Advanced statistical physics

3 CFU –Pietro Rotondo

1. Introduction to supervised learning: neural networks as a variational ansatz,
generalisation, loss function (classification and regression), gradient descent
and backpropagation algorithm.
2. The problem of generalisation in overparametrised neural networks: bias-
variance tradeoff. One basic (but fundamental) theorem in Statistical Learning Theory.
3. The building block of a Neural Network: the perceptron model. Geometrical
interpretation. Linear programming (basics). Storage capacity (definition).
4. Analytical evaluation of the storage capacity: the combinatorial approach
(Cover’s Theorem) and the statistical physics approach (Gardner Volume).
The replica trick. Gaussian integrals and the saddle-point method. The
teacher-student paradigm for generalisation.

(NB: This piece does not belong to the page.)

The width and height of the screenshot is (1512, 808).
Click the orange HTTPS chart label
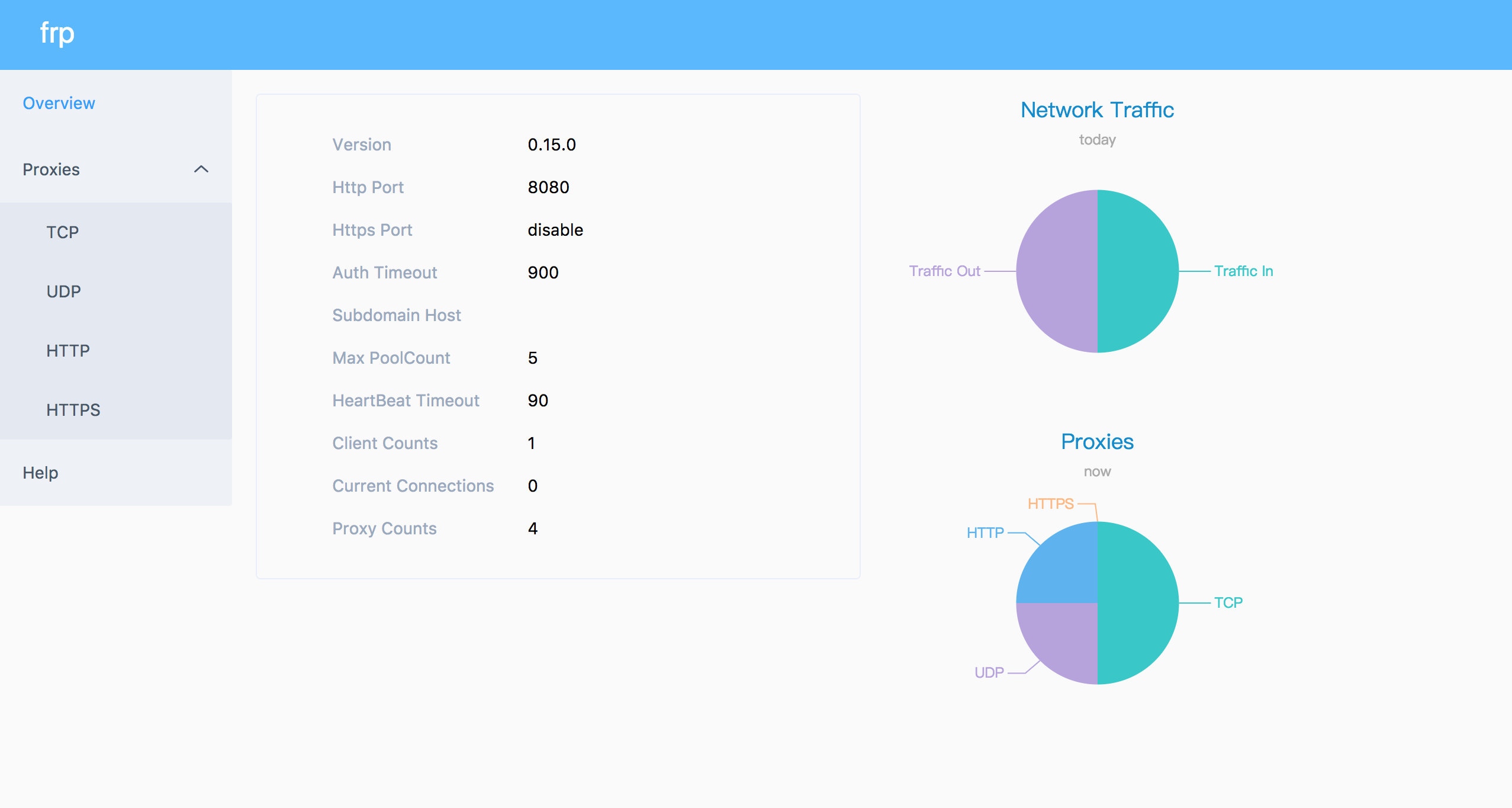(1051, 504)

5. Intermezzo: the Hopfield model for associative memories. Replica computation of

the storage capacity and spin glass phase transition.

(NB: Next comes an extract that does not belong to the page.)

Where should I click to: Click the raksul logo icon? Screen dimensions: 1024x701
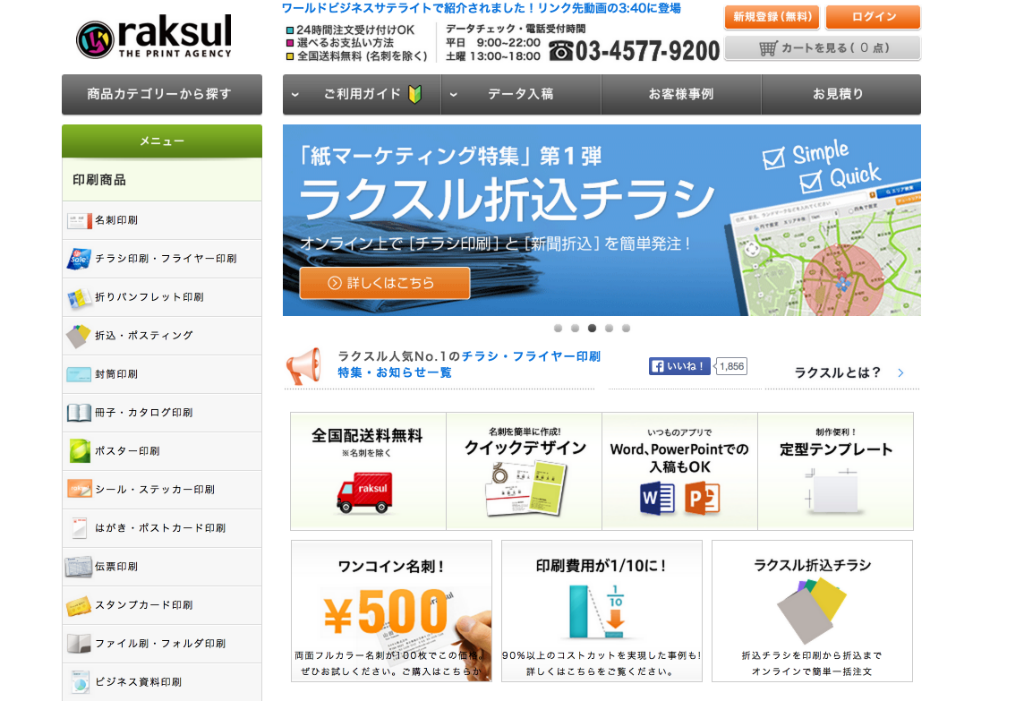click(95, 39)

6. Enhancing the expressivity of a perceptron: polynomial mappings.
Geometrical interpretation. Support vector machines. Wolfe dual equivalent
learning problem and non-linear kernels.
7. State-of-the-art architectures for machine learning: deep neural networks.
Basic facts. Open problems in deep learning theory: the problem of
generalisation in overparametrised models. Loss landscape. Learning
algortihms.
8. One analytically solvable limit of deep learning: the infinite-width limit.
Gaussian processes. Gradient descent and neural tangent kernel. Bayesian
learning and NNGP kernel. Physical implications for feature learning.
9. Beyond the infinite-width limit: statistical physics of deep linear networks.
Why the problem is trivial. Why the problem is interesting. An exact
calculation for one-hidden-layer linear networks. Beyond linear networks.